In the months of congressional wrangling ahead, Wilson’s thought ought to shape the debate. Every piece of research in the past quarter-century says that we have entered the age of extinctions. We are roaming in a danger area without a clue that the destruction to animals and plants is really self-destruction.  Summary:  The reauthorization of the Endangered Species Act will prove to be a political, economic, and moral battle in Congress, even though the ESA has been largely ineffective in protecting the 600 species on the endangered list in the U.S. Thirty-eight percent of those 600 have declined in population. The problem is perceived competition between human beings and other species for land use, meaning, in the case of humans, development and jobs. In almost every case of competition, however, humans win and plants and animals lose their habitat and thus their lives.  We need all species for our survival. Only if all life forms advance do we advance. Up to 10 percent of the 90,000 plant species that grow in Central America may be used to develop anti-cancer drugs. According to E.O. Wilson, we must not jeopardize the viability any species because using and saving other life forms make our species more productive and secure. Following Wilson’s wisdom will stem the age of extinction for many species, including our own.  Response:  Colman McCarthy makes a good argument for conservation. While I agree with him, I don’t think he went far enough in his reasoning. After saying that all species should be protected from destruction because we need them for our own progress and security, Mr. McCarthy supports his position only by stating that among the plants that we are currently destroying or planning to destroy in the rain forests of the world, there could be plants that might produce cancer cures.

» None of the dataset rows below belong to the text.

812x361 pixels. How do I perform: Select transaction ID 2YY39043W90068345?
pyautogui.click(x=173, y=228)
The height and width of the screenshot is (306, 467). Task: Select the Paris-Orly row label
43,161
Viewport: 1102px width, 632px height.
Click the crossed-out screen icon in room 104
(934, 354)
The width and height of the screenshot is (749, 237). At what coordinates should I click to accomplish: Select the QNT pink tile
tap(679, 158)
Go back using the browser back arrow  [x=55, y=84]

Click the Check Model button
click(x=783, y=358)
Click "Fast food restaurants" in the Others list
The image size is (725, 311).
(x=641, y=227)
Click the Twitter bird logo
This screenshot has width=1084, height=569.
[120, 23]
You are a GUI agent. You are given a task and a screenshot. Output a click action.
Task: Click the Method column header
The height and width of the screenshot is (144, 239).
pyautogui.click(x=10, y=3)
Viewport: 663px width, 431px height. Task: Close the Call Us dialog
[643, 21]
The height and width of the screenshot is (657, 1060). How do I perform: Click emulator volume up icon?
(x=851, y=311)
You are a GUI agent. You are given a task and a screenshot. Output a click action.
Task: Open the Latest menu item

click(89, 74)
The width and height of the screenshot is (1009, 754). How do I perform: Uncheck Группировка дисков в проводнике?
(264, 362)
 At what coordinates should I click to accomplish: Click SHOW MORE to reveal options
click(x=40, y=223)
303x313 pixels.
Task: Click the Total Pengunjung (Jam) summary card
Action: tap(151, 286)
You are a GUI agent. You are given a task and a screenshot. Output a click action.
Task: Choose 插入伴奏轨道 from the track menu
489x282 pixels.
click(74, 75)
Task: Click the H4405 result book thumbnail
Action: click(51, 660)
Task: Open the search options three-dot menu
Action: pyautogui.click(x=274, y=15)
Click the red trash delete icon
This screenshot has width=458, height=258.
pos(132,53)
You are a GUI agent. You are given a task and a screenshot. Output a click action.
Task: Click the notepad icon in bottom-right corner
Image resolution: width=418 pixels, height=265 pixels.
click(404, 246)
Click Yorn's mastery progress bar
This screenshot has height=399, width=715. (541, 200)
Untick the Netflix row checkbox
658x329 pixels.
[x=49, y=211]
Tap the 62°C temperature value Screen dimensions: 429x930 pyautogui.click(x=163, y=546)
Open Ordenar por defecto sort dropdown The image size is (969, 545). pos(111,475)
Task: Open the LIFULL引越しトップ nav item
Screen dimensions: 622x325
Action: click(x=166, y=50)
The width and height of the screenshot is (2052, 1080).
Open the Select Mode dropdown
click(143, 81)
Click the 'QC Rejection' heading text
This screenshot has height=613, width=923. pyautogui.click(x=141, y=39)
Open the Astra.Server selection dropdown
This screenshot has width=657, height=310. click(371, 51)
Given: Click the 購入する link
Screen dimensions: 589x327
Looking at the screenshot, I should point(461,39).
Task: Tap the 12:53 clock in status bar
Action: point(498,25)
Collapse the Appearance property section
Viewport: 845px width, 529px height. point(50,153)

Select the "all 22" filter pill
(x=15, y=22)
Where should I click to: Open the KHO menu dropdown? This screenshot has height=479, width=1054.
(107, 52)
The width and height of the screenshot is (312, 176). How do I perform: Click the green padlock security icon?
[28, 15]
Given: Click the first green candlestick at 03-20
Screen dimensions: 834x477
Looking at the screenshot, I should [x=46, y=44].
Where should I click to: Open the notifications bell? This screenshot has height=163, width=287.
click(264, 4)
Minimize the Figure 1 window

  When Mr. McCarthy talks about protecting all species, he means, I think, protecting large, whole tracts of intact ecosystems. Tropical rain forests are only one such type of ecosystem, or biome, but an extremely important one. Tropical rain forests provide many services. First, because they are so dense with plants, they produce a lot of oxygen through the process of photosynthesis. Second, trees, like all living things, are made up of carbon, and in effect, forests are huge carbon reservoirs. (This release of oxygen and absorption of carbon is why Wilson calls the tropical forests the lungs of the Earth.) One of the ways to destroy forests in the tropics to make way for development is to burn them. This burning releases the stored carbon in the trees and plants, thus increasing the amount of atmospheric carbon, which, in turn, also increases the greenhouse effect. Third, forests absorb sunlight, thereby limiting the amount of heat re-radiated back into the atmosphere. When forests are cleared of trees, the bare ground reflects more light and heat, thereby increasing the greenhouse effect even further. Fourth, rain forests cycle water slowly through the process of transpiration. This slowed processing helps keep the cycle of precipitation constant. Similarly, rain forests hold water and prevent erosion of the soil, which would clog streams and rivers, causing riparian fish populations to decrease and reducing the quality of drinking water downstream.

There are many more reasons why tropical rain forests and all other ecosystems and species should be protected, but perhaps it is clear that everything is connected to everything, and we can never do just one thing. When we destroy species, we are, as Mr. McCarthy says, destroying ourselves.